Beyond the bag and mask

While ventilation of the non-breathing newborn was the technical centrepiece, the day’s curriculum reflected the broader continuum that determines whether a successful resuscitation translates into a healthy discharge.

Thermal protection was emphasized not as an ancillary skill but as a co-determinant of resuscitation success. It is a reminder, particularly relevant in our setting, that hypothermia worsens acidosis, surfactant function, and pulmonary vascular tone, and that a cold infant is a harder infant to resuscitate. Early initiation of breastfeeding within the first hour, with its established benefits for thermoregulation, glycaemic stability, and immunological priming via colostrum, was framed not as a lifestyle preference but as an evidence-based clinical intervention. Vitamin K prophylaxis, eye care, and early recognition of the at-risk neonate were drilled with due emphasis as PPV technique.

What matters

Generally, people are cautious about declarations of national milestones. Most do not survive contact with the realities of the labour room. I have been practising neonatology long enough to value this with balanced optimism and realism.

This one feels different, and the reason is that the design is correct. The intervention is targeted at the right window, the first minute. It is delivered to the right cohort, the providers who are physically present at delivery. It uses the right pedagogy, simulation with hands-on skill practice. It is anchored in the right institution, a professional society with three-and-a-half decades of accumulated curricular authority.
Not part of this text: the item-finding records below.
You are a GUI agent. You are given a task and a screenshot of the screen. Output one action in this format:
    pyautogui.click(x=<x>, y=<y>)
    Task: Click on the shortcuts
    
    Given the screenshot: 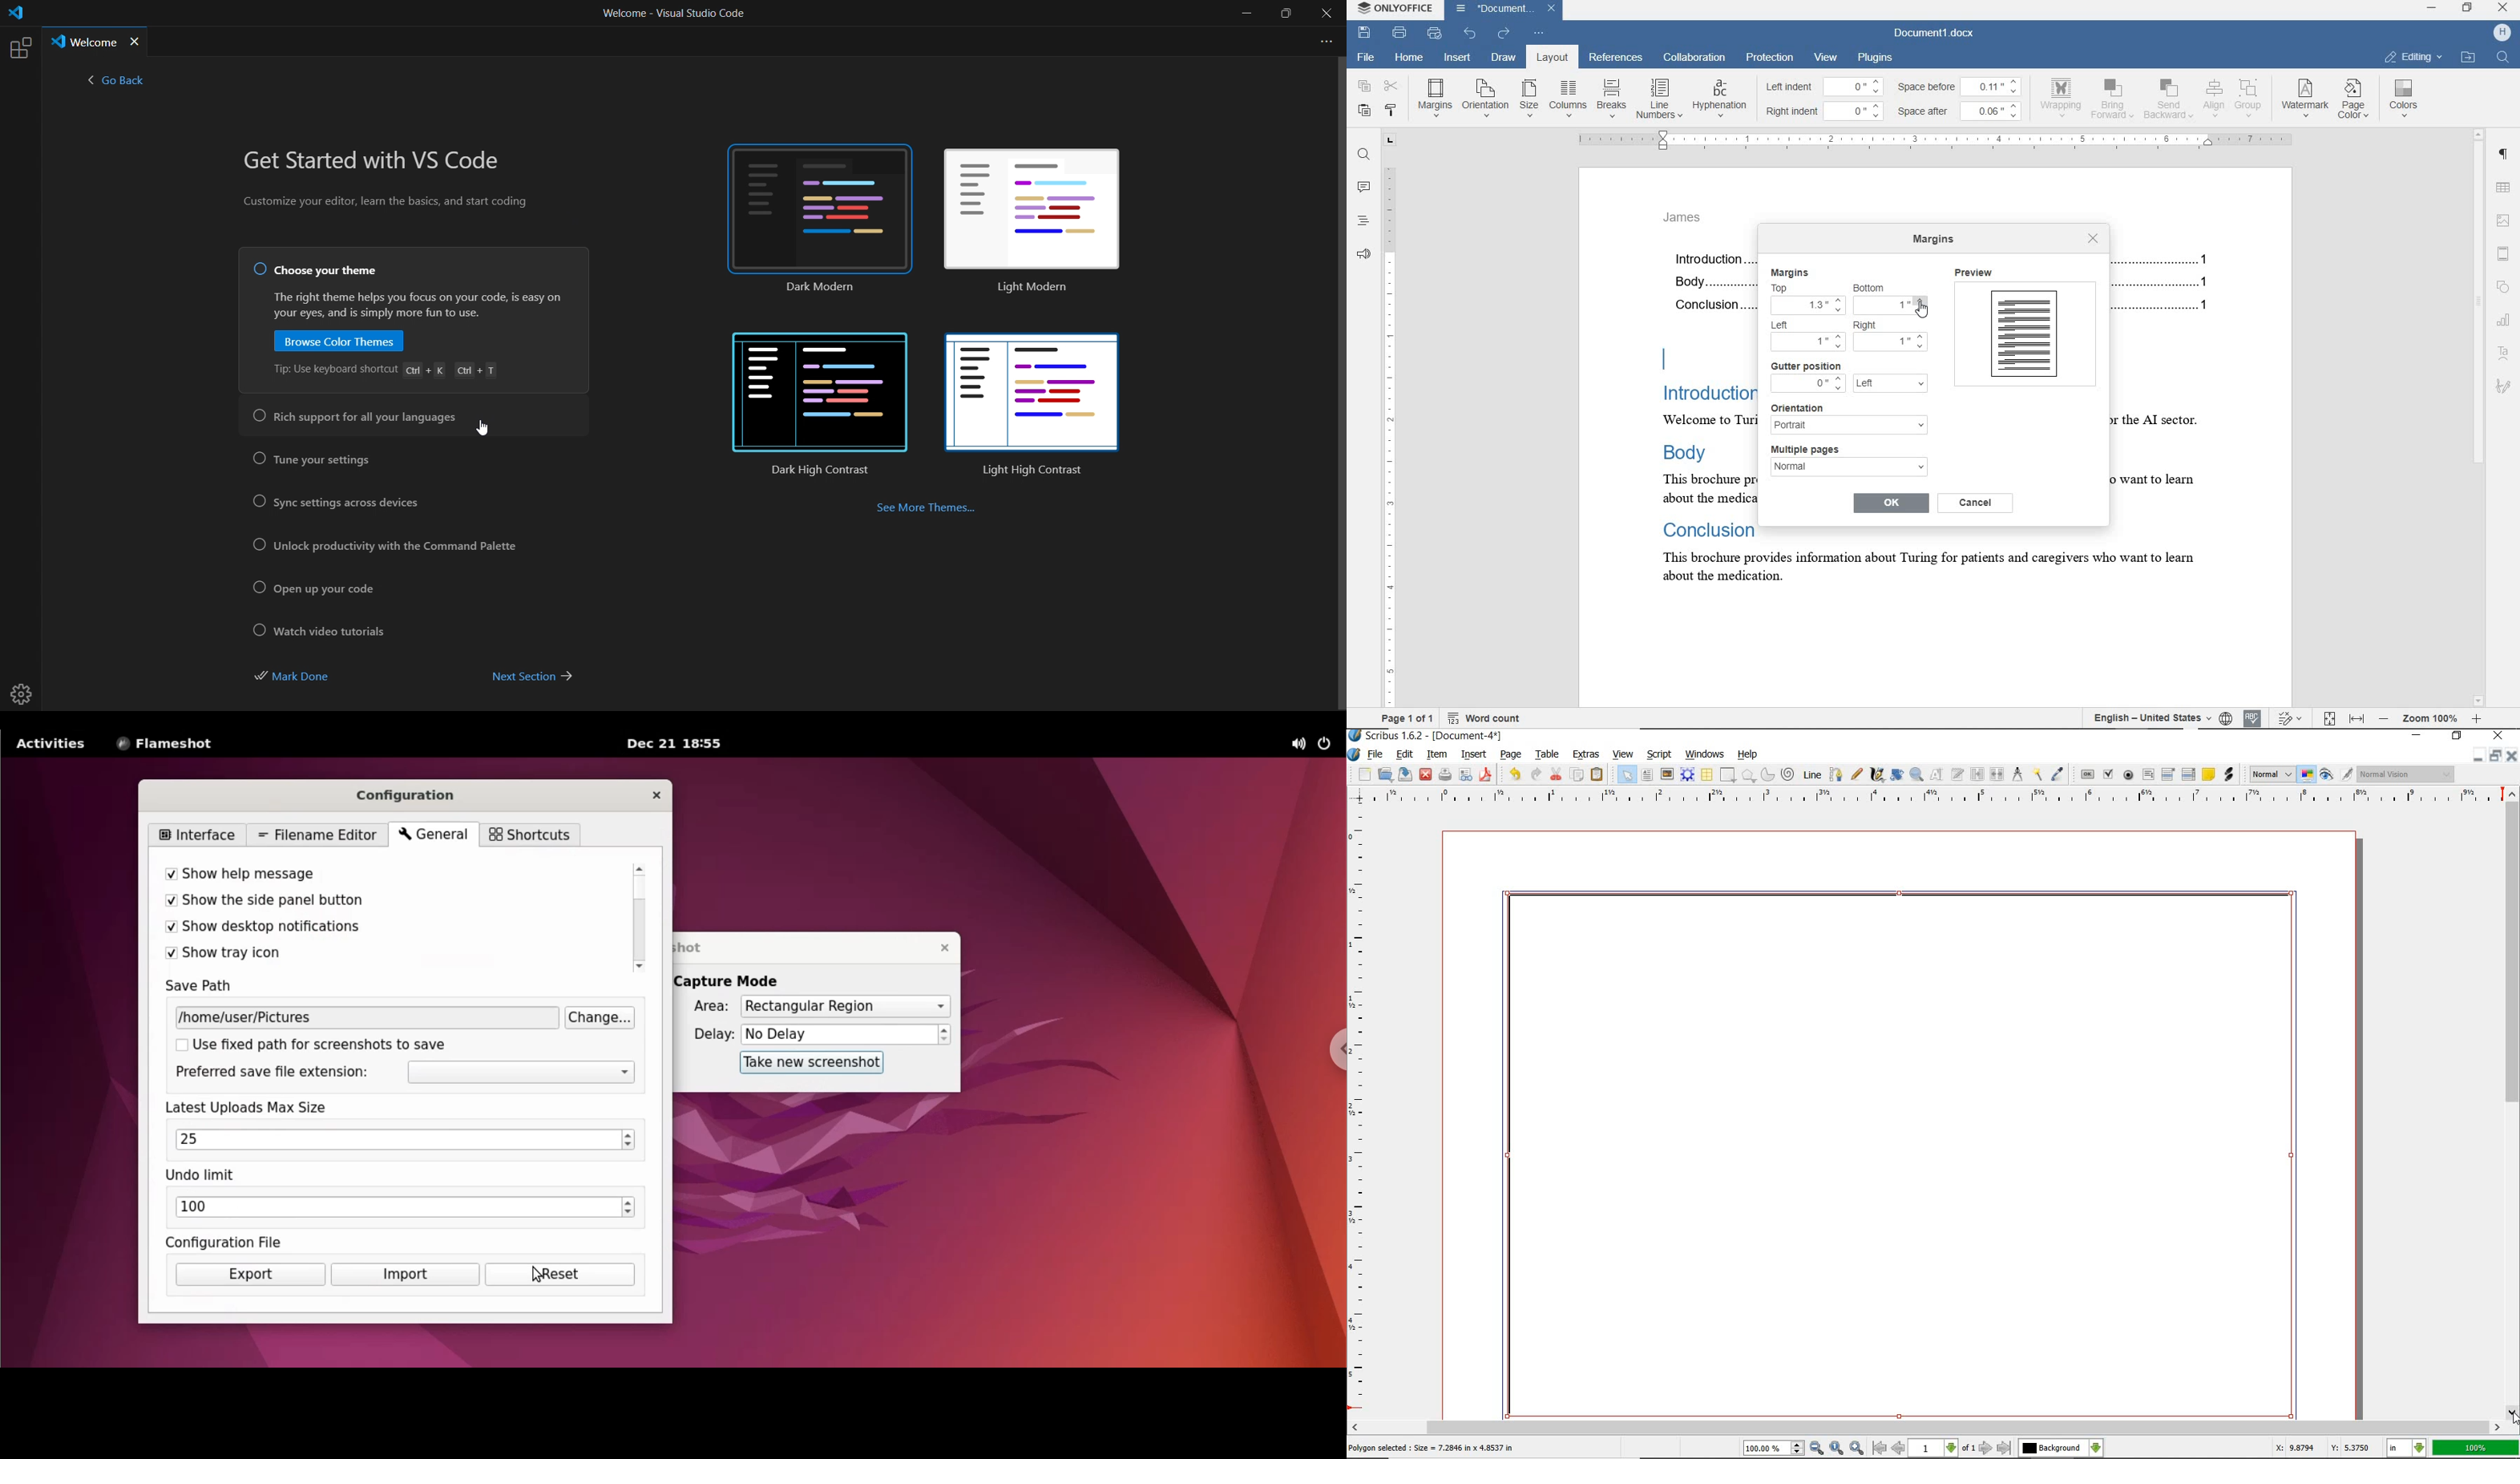 What is the action you would take?
    pyautogui.click(x=528, y=835)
And it is scaled in a way that makes the question of population impact a tractable one rather than a rhetorical one.

What May 10 ultimately represents is not a record. It is a wager. The wager is that if a sufficiently large fraction of India’s frontline birth attendants can be brought to competence in the choreography of the first breath, the country’s neonatal mortality curve, can be made to bend.

That wager deserves our clinical priority, our research attention, and our sustained support.

The first breath is, after all, the one we are all here to protect.